Red Wing just finished low enough last season to win the lottery.. and drafted 9th. This year they are bottom 5. What else do you expect them to do without turning into the Oilers/Sabres? They already have the worse coach in the NHL and big contract players past their prime and not performing.

Basically you are saying you don't hate the player [Red Wings], you hate the game [NHL draft lottery], right? As pointed out in the tank thread, TANKING IS HARD WHEN THERE'S OTHER TEAMS OUT THERE WHO LIVE OFF LOSING!!

The odds are probably easier to make it top 4 in the playoffs than tanking #1 AND winning the lottery. And HALF of the players you mentioned are GENERATIONAL TALENT. Lol, good luck with TANKING + WINNING LOTTERY + DRAFTING GENERATIONAL TALENT all in the same year. You're more likely to get struck by lightning and winning the Stanley cup the same day.

Man, I swear peoples' reality is lost somewhere on freakin' Venus!

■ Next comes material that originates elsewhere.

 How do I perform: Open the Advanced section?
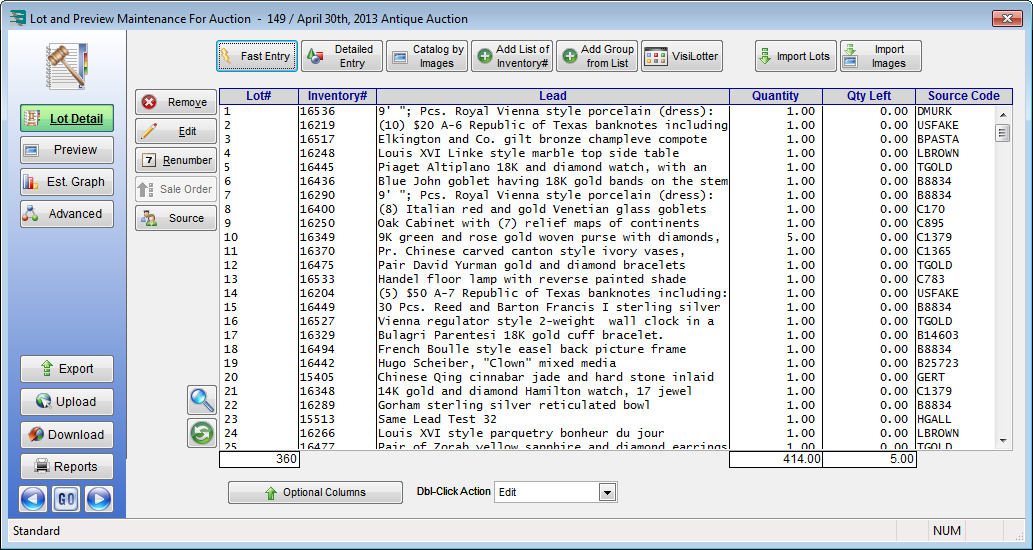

I blame xBox and PS4!!
Enjoy all the anecdotes and outbursts you like. The data confirms that, across a large sample size, the higher the pick, the more likely the player not only has a long NHL career, but has high-end productivity as well.

Yes, 6OA is better than before. But not as good a chance as top 3. So, I'd like all the probability I can get. And while we're on the subject of probability, no matter how often an UNprobable event like Philly getting the 2nd pick happens, the GUARANTEE is that you can't slide more than 3 slots. So I'd rather know I CAN'T slide past 6th, than be starting at 6th, with a very high chance at dropping to 7th, and maybe sliding all the way to 9th.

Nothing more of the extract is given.